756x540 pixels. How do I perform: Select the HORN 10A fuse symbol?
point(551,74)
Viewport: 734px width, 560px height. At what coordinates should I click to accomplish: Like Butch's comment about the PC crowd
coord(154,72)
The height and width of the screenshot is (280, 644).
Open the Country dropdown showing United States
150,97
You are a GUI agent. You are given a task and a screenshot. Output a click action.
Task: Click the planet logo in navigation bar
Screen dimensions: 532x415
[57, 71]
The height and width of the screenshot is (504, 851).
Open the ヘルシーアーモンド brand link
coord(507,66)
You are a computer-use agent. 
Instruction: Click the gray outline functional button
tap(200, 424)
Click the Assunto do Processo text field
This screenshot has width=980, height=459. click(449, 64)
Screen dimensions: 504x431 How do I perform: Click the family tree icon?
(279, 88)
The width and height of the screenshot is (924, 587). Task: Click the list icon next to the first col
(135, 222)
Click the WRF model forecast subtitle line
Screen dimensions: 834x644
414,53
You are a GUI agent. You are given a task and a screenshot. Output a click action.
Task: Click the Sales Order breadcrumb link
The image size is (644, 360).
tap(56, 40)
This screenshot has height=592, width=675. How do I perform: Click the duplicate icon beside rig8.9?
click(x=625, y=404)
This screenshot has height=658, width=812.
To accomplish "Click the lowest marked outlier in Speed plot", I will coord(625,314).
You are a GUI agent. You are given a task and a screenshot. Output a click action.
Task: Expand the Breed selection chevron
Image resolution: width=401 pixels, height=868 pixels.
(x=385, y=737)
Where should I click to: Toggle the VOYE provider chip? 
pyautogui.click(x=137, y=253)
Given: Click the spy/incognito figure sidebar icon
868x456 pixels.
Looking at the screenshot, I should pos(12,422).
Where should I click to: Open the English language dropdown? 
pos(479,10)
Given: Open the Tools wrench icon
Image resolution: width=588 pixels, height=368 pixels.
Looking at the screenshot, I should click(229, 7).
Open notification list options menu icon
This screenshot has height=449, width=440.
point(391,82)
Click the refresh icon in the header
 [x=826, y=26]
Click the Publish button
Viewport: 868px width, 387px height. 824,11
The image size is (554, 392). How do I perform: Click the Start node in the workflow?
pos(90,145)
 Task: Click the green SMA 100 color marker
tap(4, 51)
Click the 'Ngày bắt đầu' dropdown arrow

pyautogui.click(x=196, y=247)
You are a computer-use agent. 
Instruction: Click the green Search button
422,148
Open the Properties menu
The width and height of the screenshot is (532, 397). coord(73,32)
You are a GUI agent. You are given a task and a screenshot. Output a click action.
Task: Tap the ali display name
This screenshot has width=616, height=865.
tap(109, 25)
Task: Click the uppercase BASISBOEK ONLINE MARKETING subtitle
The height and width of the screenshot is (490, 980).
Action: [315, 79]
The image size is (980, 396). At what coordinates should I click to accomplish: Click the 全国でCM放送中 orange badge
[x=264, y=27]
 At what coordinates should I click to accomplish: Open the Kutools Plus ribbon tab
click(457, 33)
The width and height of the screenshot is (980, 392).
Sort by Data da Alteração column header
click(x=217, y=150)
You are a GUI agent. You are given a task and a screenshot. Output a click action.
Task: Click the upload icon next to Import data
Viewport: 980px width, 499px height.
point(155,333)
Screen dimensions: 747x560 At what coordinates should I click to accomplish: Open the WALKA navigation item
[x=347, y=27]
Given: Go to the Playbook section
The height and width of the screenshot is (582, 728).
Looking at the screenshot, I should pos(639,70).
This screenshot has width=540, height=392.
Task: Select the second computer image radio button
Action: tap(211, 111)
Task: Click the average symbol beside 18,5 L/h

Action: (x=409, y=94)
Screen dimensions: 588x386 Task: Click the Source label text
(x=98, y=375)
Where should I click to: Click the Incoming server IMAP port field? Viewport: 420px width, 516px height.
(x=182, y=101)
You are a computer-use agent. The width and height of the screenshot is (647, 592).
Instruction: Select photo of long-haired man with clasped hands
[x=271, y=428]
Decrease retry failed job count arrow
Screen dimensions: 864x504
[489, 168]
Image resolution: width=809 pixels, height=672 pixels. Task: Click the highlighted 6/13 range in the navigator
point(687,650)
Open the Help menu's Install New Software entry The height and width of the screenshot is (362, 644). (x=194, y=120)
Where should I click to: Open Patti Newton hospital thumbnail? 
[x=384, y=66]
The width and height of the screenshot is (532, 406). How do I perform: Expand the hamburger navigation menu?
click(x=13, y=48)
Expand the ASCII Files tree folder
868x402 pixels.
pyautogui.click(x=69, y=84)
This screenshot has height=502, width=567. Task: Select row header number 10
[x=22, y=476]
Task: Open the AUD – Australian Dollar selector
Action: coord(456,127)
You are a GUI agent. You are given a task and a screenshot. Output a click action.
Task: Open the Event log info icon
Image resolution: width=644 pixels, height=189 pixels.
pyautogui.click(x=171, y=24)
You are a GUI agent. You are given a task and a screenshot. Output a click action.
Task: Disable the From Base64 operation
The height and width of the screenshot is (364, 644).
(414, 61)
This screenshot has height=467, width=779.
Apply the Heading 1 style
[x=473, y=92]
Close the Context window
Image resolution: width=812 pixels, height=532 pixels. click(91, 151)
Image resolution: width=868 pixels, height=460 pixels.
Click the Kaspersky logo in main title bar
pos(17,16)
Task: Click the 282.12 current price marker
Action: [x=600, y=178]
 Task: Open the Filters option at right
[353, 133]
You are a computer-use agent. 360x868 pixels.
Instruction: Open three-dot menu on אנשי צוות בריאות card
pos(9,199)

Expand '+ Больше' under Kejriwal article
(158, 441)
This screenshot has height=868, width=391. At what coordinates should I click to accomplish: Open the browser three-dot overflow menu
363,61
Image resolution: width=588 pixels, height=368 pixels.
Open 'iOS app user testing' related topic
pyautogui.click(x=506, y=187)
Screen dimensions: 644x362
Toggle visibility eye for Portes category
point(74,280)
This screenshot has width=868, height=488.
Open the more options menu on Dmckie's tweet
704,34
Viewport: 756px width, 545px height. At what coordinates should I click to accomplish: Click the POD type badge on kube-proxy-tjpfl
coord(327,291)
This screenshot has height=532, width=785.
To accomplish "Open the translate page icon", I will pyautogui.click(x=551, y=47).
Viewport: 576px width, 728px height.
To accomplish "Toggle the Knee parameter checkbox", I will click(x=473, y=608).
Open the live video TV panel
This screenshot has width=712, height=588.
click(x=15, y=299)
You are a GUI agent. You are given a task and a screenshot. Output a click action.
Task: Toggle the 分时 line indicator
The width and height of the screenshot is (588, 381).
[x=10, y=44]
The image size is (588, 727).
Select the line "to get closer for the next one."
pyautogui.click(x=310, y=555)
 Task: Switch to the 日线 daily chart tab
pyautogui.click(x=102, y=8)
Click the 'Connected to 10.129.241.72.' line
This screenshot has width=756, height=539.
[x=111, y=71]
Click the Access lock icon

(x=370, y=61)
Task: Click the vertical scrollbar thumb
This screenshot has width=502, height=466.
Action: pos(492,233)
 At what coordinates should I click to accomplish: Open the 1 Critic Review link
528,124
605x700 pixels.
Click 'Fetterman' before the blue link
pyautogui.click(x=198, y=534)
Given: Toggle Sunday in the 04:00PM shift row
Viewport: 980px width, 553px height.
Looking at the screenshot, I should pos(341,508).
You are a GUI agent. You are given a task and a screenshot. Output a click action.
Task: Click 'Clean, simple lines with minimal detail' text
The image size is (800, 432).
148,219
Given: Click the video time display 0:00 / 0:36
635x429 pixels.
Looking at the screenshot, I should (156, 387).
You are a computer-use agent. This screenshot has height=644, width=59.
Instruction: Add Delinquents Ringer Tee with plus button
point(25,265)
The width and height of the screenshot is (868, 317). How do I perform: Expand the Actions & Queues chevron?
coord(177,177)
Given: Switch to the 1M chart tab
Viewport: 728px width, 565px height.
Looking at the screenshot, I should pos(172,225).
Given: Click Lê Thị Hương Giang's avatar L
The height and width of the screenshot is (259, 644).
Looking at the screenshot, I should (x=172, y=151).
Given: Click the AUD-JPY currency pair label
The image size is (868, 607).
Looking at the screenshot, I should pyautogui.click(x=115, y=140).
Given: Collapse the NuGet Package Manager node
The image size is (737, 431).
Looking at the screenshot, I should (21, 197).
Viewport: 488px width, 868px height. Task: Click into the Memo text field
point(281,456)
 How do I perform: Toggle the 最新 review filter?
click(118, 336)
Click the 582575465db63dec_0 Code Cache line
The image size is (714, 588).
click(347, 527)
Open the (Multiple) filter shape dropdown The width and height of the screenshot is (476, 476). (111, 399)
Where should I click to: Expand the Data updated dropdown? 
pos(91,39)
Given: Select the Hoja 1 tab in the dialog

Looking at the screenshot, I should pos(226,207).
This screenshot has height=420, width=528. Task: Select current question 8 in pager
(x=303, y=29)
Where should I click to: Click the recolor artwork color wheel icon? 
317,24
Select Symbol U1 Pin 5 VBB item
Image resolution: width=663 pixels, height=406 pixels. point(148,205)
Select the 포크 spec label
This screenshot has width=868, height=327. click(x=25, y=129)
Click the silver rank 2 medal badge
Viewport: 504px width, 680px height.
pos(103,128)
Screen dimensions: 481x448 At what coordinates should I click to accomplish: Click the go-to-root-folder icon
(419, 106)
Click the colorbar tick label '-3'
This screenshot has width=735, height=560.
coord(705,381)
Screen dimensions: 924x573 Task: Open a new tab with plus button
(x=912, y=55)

####################

_Exercise directions_
Repeat exactly the lines above from the one with "The image size is (644, 360)." up to and including the one with "This screenshot has height=658, width=812.". No other line belongs in the reply.

_Result for this task_
The image size is (644, 360).
tap(56, 40)
This screenshot has height=592, width=675. How do I perform: Click the duplicate icon beside rig8.9?
click(x=625, y=404)
This screenshot has height=658, width=812.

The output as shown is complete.